Led by Dunlop White, a long-time golf committee member, it all started to change in 2002. He contacted a budding restoration architect named Kris Spence, who also lived in the Winston-Salem/Greensboro area. Together, they accessed the historical information that Dunlop had assembled, much of it from the Tufts Archives in Pinehurst, including a full set of Ross hole drawings, green sketches and a routing plan. A vision appeared of a more dynamic, multi-faceted course than the one that existed.
Armed with incontrovertible photographs as well as Ross’s own notes, White and Spence campaigned for work to be done. The green committee and then club saw the wisdom in pursing a strict restoration and work commenced at a measured pace, first with some prudent tree removal that both helped the quality of the turf as well as opened up long views. Stands of native fescue grasses were also reclaimed throughout the course. America’s 2008 economic recession hindered progress but in October 2012, work to the holes began in earnest once the course closed for the season. As highlighted in the numerous photographs below, the project was a runaway success on all levels. As such, Roaring Gap is now the kind of course that the author cherishes the most: one that is fun to play on a frequent basis courtesy of its series of distinctive holes organically derived from the site’s one-off natural attributes.

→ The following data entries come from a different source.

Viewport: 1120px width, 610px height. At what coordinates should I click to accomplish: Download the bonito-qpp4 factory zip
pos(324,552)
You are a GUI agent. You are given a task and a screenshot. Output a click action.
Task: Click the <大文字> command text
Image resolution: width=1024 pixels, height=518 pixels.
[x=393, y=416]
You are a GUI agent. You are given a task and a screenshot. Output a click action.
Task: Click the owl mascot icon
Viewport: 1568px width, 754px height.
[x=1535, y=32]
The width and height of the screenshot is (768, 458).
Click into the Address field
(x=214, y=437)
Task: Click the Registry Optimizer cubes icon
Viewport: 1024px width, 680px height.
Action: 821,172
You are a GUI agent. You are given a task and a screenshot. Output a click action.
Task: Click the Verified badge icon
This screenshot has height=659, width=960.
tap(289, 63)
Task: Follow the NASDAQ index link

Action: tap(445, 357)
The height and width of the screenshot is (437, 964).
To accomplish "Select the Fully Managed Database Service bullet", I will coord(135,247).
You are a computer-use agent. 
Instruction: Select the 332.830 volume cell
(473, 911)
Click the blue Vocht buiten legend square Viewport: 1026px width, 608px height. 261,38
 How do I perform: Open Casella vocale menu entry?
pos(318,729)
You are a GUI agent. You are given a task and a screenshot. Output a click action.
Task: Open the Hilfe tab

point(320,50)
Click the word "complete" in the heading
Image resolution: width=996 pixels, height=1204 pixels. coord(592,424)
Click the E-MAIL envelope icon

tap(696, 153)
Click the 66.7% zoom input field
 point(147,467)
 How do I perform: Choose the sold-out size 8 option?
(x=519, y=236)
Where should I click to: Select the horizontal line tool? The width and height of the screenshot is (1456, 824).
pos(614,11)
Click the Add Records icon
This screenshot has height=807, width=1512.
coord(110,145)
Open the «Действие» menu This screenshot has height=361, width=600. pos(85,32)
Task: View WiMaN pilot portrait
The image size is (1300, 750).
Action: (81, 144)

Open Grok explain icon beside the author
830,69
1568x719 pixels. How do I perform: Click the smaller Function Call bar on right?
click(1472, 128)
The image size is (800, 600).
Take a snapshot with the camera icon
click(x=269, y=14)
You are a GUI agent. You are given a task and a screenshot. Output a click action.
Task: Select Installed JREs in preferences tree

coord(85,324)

Particular focus needs to be given to the green complexes and the work that was carried out to them from 2012 to 2014. They had shrunk from almost 100,000 square feet in 1930 to 72,000 square feet by 2000. The vast majority of the most exacting hole locations had disappeared too. There is no such thing as an interesting 6,400 yard course that features dull targets. Yet today, these green complexes create much of Roaring Gap’s enduring appeal. Ross aficionados will delight in seeing them, in part because they are some of the most genuine Ross greens in the country.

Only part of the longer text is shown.